Qu 5:	First identify the reaction.... the conditions of NaI/ acetone suggest an SN2 reaction of alkyl halides (think back to the laboratory expt). A quick look at the systems shows two bromides and an alcohol. HO- is a poor leaving group, so it will not react with NaI (hence the least reactive). Since the reaction is SN2, primary systems tend to be more reactive than secondary (due to steric hinderance).
Qu 6:	First identify the reaction.... the alcohol starting materials and reaction conditions of HBr suggest formation of an alkyl bromide via an SN1 reaction. These reactions are typically controlled by the stability of the intermediate carbocations. Probably a good idea to draw out the structures and look at the nature of the carbocation being formed.
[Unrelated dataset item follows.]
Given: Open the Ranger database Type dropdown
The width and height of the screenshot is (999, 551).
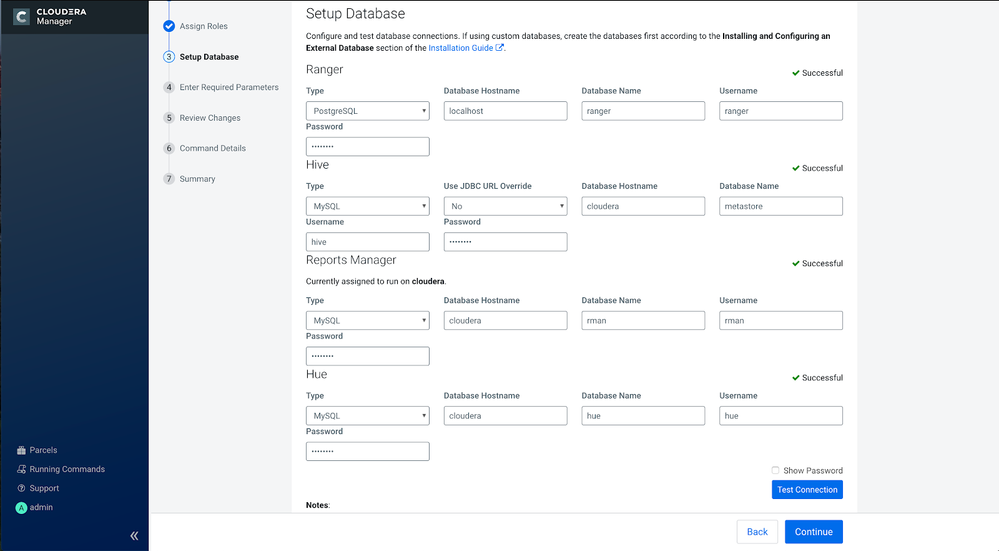Looking at the screenshot, I should (x=368, y=111).
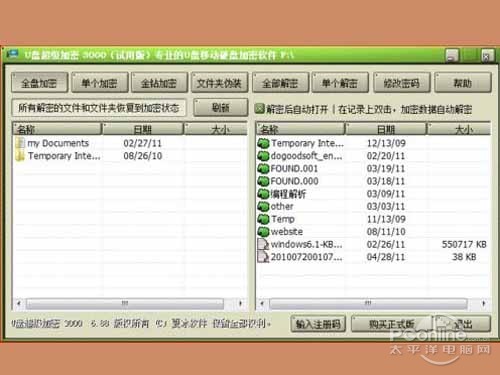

More stable carbocations form faster thnd that dicates the reaction rate 3o > 2o > 1o
Qu 7:	Chemical shifts of the groups in question in these systems are determined by the nature of the groups attached to the methyl group (that is what is changing). Chemical shifts are affected by electronegative atoms (especially such as O) and magnetic anisotropy (due to pi systems).
Qu 8:	Acidity.... Need to look at the stability of the conjugate bases and consider the factors that stablise that. H attached to more electronegative atoms tend to be more acidic (the electronegative atom stabilises the conjugate base) so since O more electronegative than C, O-H are more acidic than similar C-H atom (as in CH3Br) in the periodic table. H on larger atoms tend to be more acidic, S is in the second row below O (S more able to accept -ve), so S-H is more acidic that O-H. A knowledge of the pKa values of common acids really helps!
Qu 9:	This is a radical substitution reaction. With bromination, the reaction is much more selective for the more stable radicals (i.e. tertiary > secondary > primary).
Qu 10:	The number of lines = multiplicity (i.e. coupling) of the signals for each of the positions indicated is determined by the number of neighbours (n) that are of a different type (since H of the same type do not show coupling e.g. the CH2 groups in cyclohexane (where there is only 1 type of H).
Qu 11:	The question is about elimination reactions. Alkyl halides eliminate with strong base / heat. The Zaitsev product is favoured most with smaller (less bulky) bases.
Qu 12:	Counting types of hydrogen

Qu 13:	Alcohols react with NaOH in acid / base reactions. The most acidic will be the most reactive, the most acidic will be the system with the most stable conjugate base. The phenol II has a resonance stabilised conjugate base and is therefore more acidic (pKa = 10) compared to cyclohexanol (pKa ~ 15).
Qu14:	The Cahn-Ingold-Prelog priority rules are based on atomic number at the first point of difference. Let's look at what the attached atom is and what atoms that is attached to (listed by atomic number). So I is a C (C,H,H) and II is a C (C,C,C) which means that both attach via a C atom, but when we look an atom further away, we see a difference where the C outranks the H ( I = C (C,H,H) and II = C (C,C,C)).
Qu15:	As their name implies, amino acids contain amines and carboxylic acids. Amines are basic and carboxylic acids are acidic enough to protonate them. So, in aqueous solution, an amino acid will exist in its zwitterionic form II
Qu16:	The formation of a tosylate from an alcohol does not change the C-O bond (i.e. the C-O in the tosylate is the same C-O bond as in the alcohol). A secondary tosylate with reaction with NaBr in an SN2 reaction which cause an inversion of stereochemistry.
Qu17:	Easiest to answer by pushing the curly arrows to derive the resonance contributor. The most important factor in ranking resoance structures is the octet rule.
Qu18:	Easiest to answer by pushing the curly arrows from X to derive the resonance contributor.

REACTIONS:
Three types of questions.
For those with starting materials work from the starting materials towards the products using the reagents to "see" what product to look for.
For those with the product work backwards.... looking at the functional groups in the products to think about how you may have got there.
For those wanting reagents look at the functional groups in the starting material and products to try to determine what may have happened. Look at the reagents in each option to see what effect they would have on the SM....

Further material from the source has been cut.